## TASK OBJECTIVE:
In the records below, the relevant part opens with the line containing "Task: Click the Twitter bird icon in banner" and closes with the line containing "The width and height of the screenshot is (1080, 469)."; print that part exactly and only, without its pictures.

## GIVEN DATA:

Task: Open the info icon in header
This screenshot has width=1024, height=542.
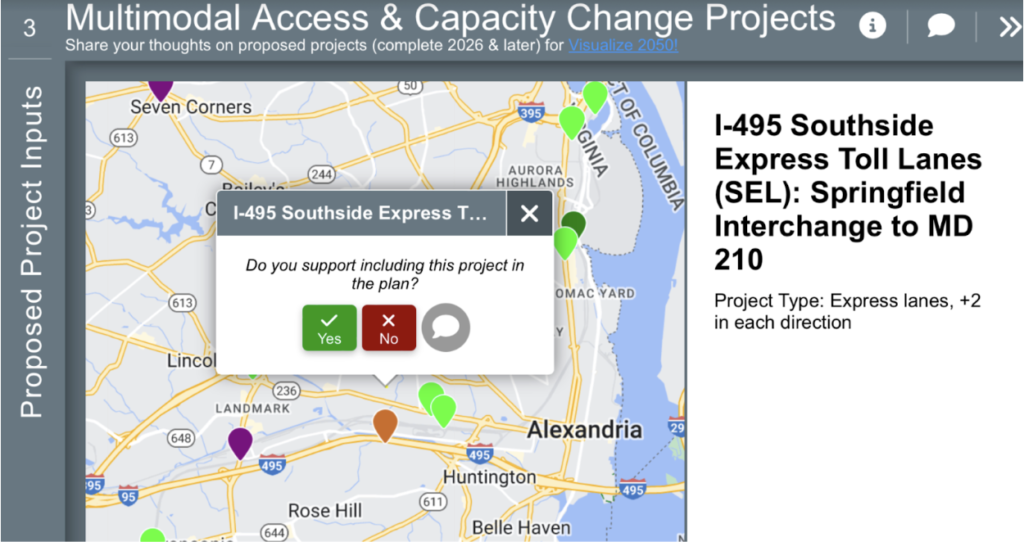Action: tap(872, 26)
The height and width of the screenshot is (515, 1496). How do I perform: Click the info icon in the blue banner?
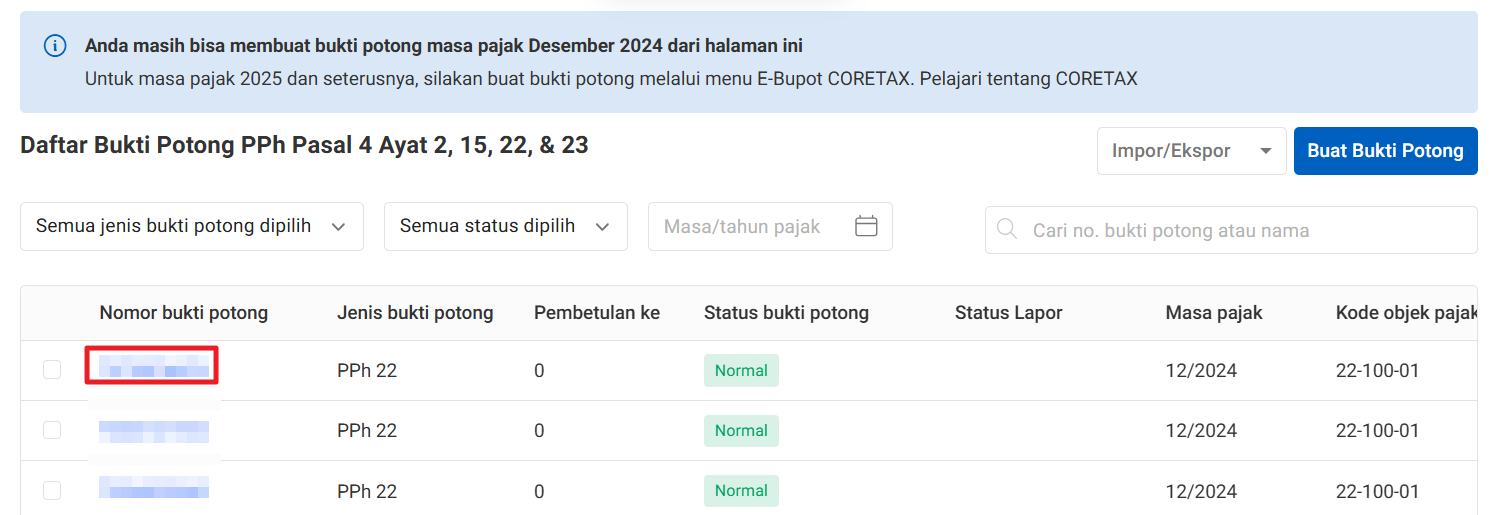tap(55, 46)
...
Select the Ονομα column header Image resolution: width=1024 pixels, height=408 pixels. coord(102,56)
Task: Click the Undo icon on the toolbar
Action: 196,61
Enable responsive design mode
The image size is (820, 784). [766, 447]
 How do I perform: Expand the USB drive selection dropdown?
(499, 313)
--
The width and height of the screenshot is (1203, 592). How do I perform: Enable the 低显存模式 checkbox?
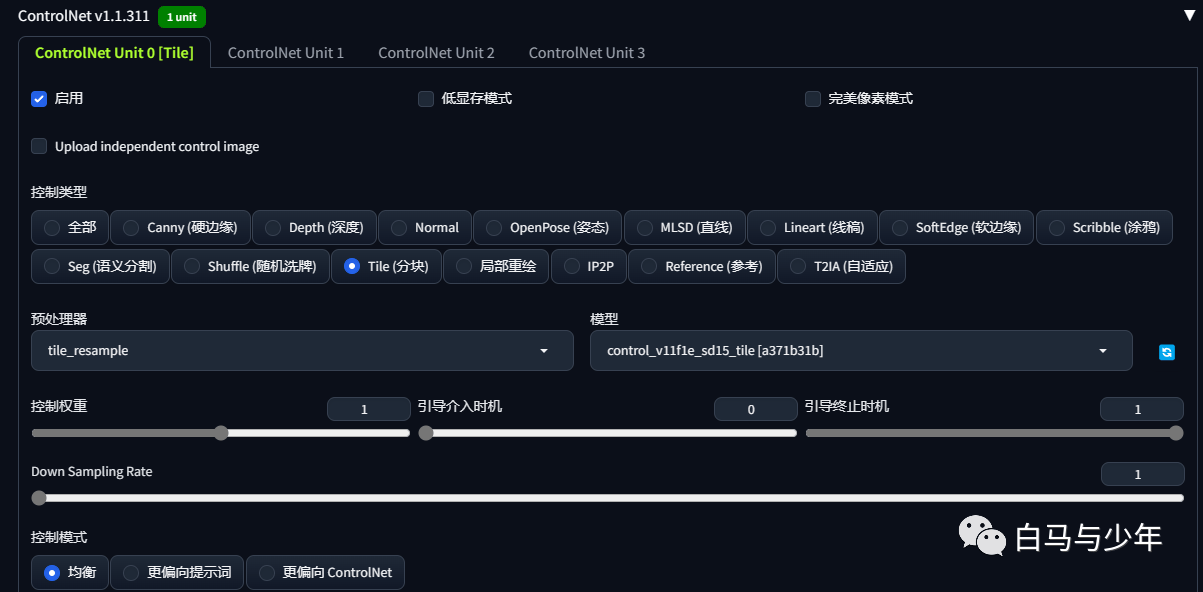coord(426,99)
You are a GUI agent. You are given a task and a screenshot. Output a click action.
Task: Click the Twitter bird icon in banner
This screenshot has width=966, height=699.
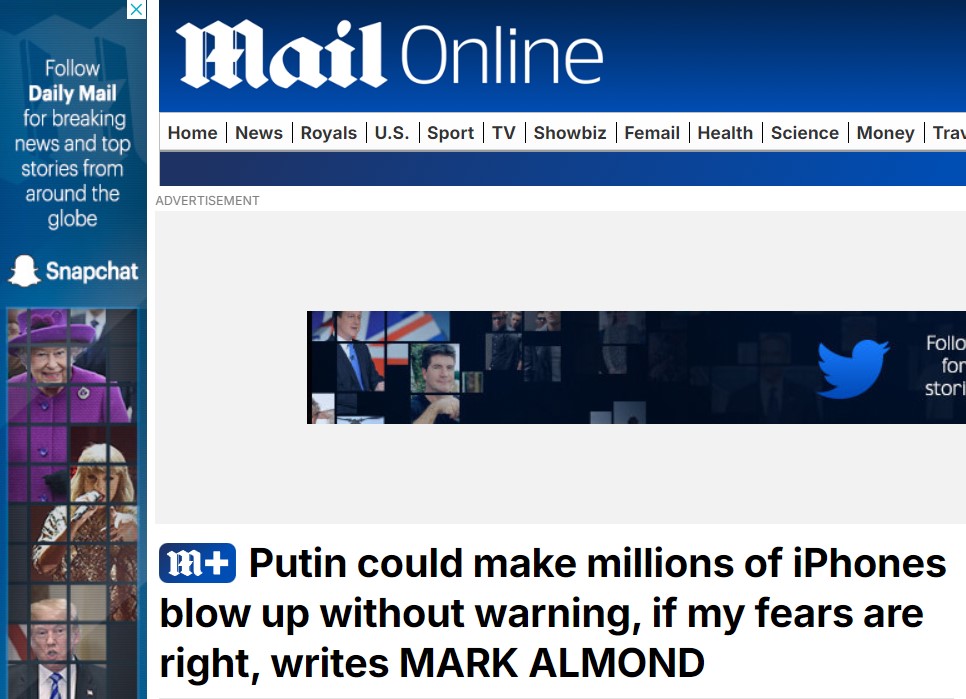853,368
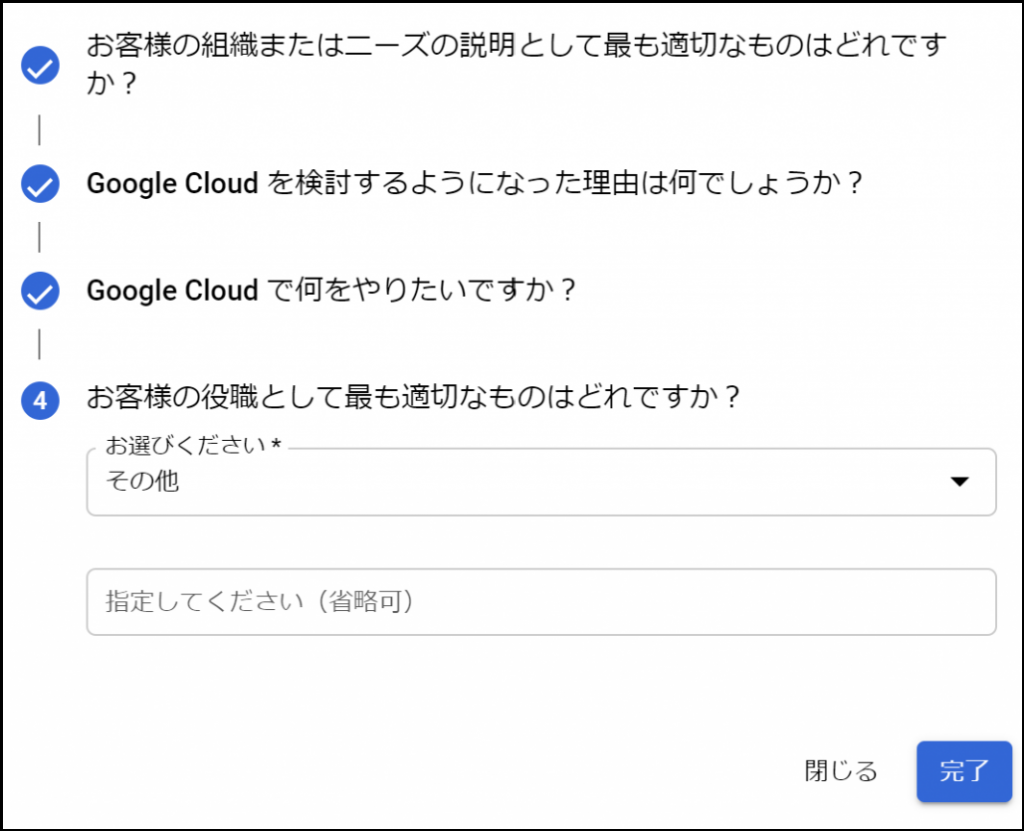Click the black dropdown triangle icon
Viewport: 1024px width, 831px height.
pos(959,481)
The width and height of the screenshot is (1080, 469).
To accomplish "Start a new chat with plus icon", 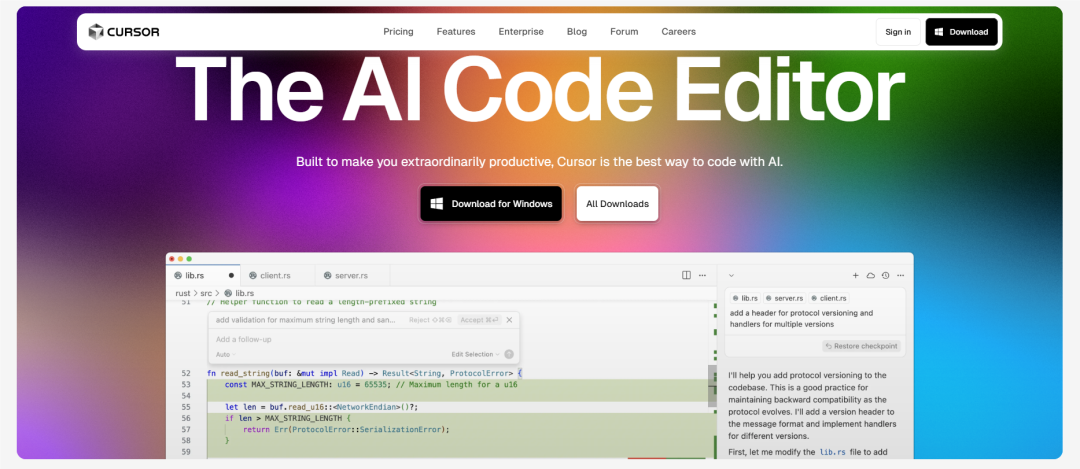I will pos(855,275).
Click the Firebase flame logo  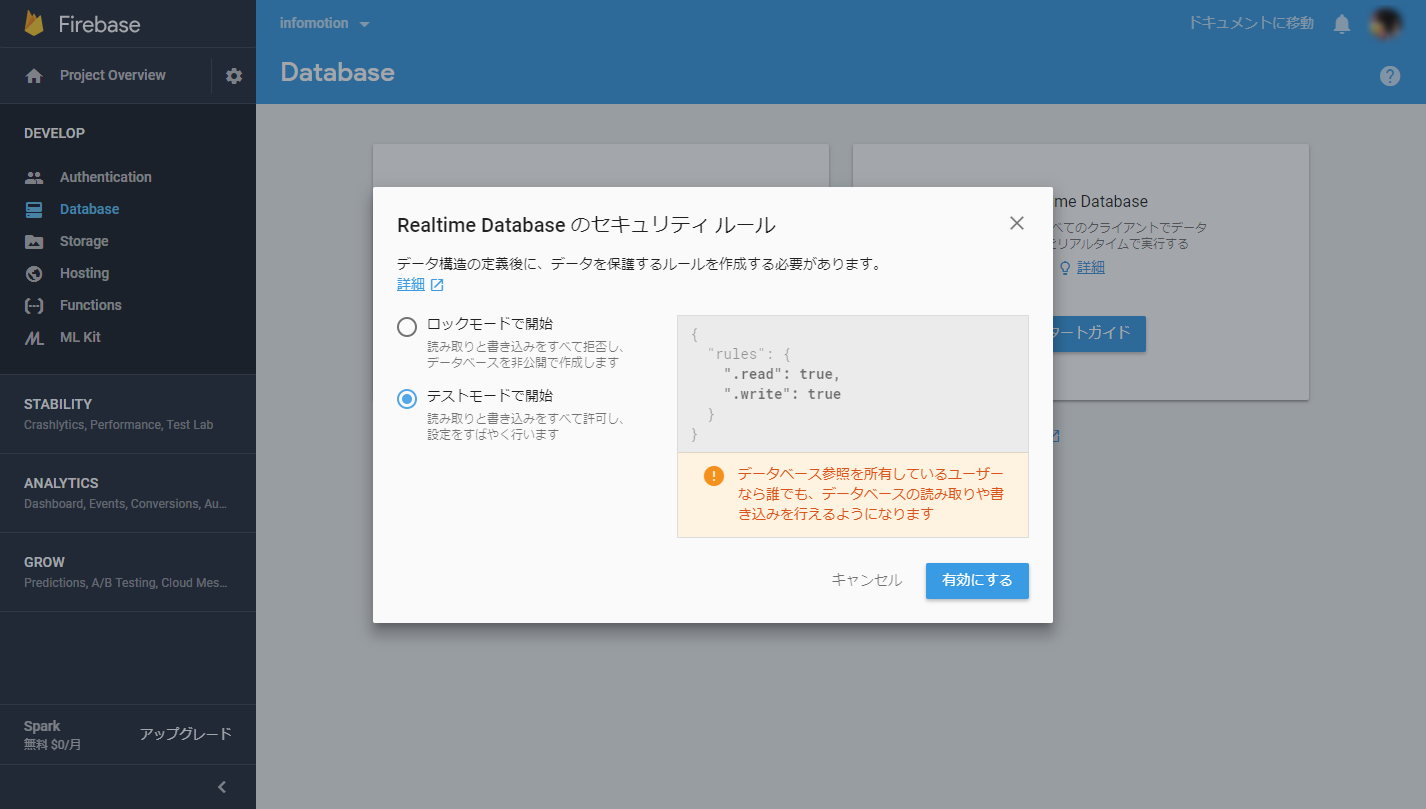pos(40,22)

## TASK SOLUTION:
Task: Click the Twitter bird icon in banner
This screenshot has width=966, height=699.
853,368
Click the black dropdown triangle icon
Viewport: 1024px width, 831px height.
pos(959,481)
The width and height of the screenshot is (1080, 469).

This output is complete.